Die EU-Kommission und Diplomaten versuchen, Panikmache zu vermeiden. Wenn man wegen jeder Drohung aus Ankara ein Krisentreffen einberufen würde, hätte man für nichts mehr anderes Zeit, heißt es. Zudem wird betont, dass ein Aussetzen der EU-Beitrittsgespräche mit der Türkei derzeit gar nicht auf der Tagesordnung steht. Das Votum des EU-Parlaments am Donnerstag hatte lediglich symbolische Bedeutung. Über ein Aussetzen der Beitrittsgespräche müssten die Mitgliedstaaten entscheiden, die bisher nicht einmal offiziell darüber diskutieren wollten.

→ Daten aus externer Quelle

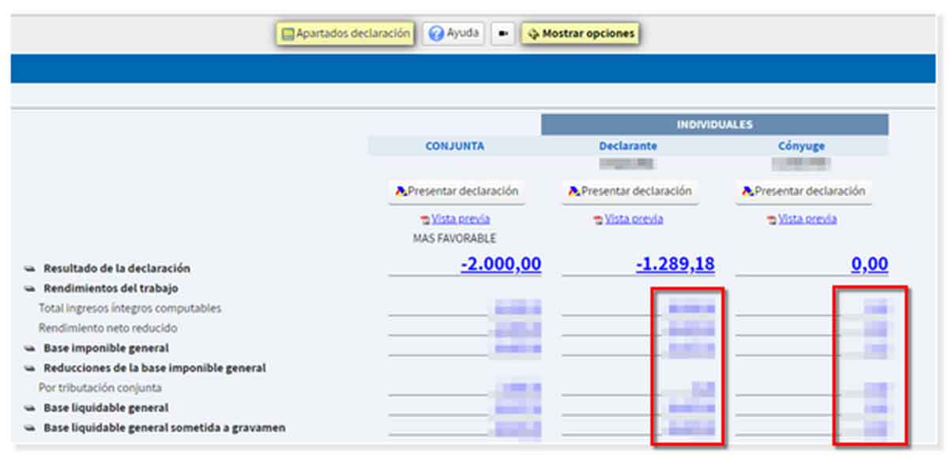Screen dimensions: 948x455
Task: Expand the Resultado de la declaración row
Action: pyautogui.click(x=29, y=269)
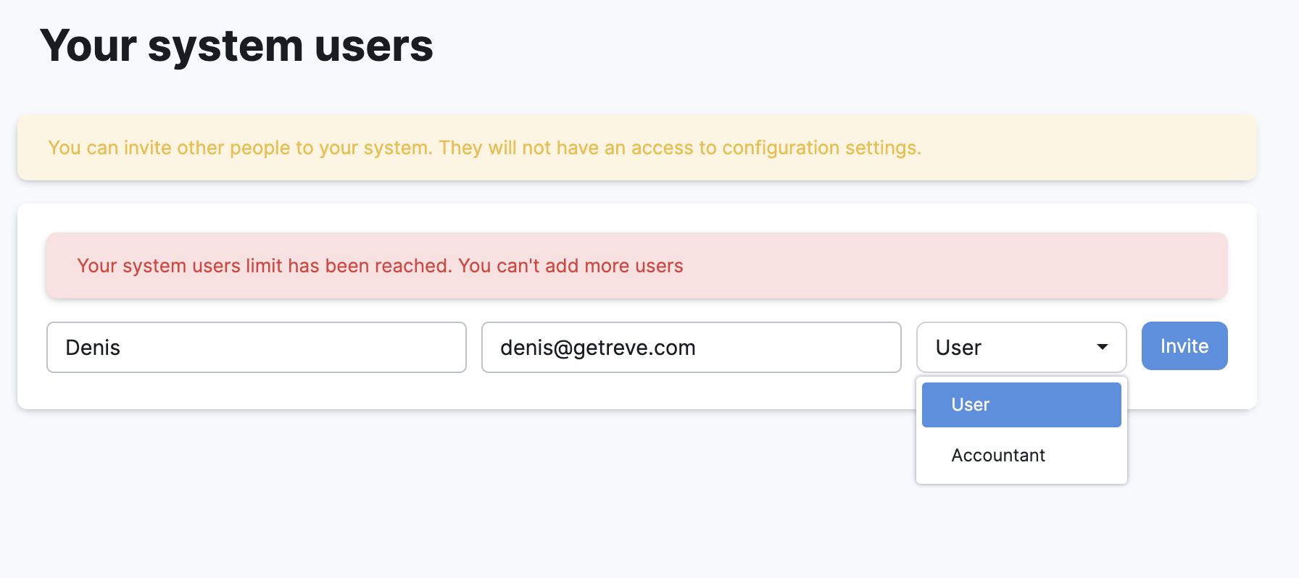Open the User role combo box
Image resolution: width=1299 pixels, height=578 pixels.
coord(1021,347)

Lediglich die Wiedereinführung der Todesstrafe gilt als echte "rote Linie".

Wie wahrscheinlich ist, dass die Türkei die Drohung wahr macht?

Das ist schwer zu sagen. Einerseits fühlt sich die Türkei von der EU schon lange hingehalten, vor allem beim Thema Beitrittsverhandlungen und Visafreiheit. Andererseits hat die türkische Führung ihren Bürgern die Visafreiheit versprochen. Es ist auch nicht das erste Mal, dass die Türkei mit der Aufkündigung des Flüchtlingsabkommens droht. Außenminister Mevlüt Cavusoglu hatte erst vor wenigen Wochen ein Entgegenkommen im Streit um die Visafreiheit gefordert. Sonst werde man das Abkommen beenden.

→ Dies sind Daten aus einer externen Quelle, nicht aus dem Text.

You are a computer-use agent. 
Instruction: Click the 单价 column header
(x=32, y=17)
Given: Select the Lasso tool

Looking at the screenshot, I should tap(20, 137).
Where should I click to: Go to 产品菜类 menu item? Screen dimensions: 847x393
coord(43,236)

Dass die Türkei oft droht, aber selten handelt, hat vermutlich einen strategischen Hintergrund: Für die Regierung wäre es nicht ohne Risiko, den Flüchtlingspakt aufzukündigen. Sollte eine Grenzöffnung ohne dramatische Folgen bleiben, würde ihr künftig ein Hebel fehlen, um Europa unter Druck zu setzen.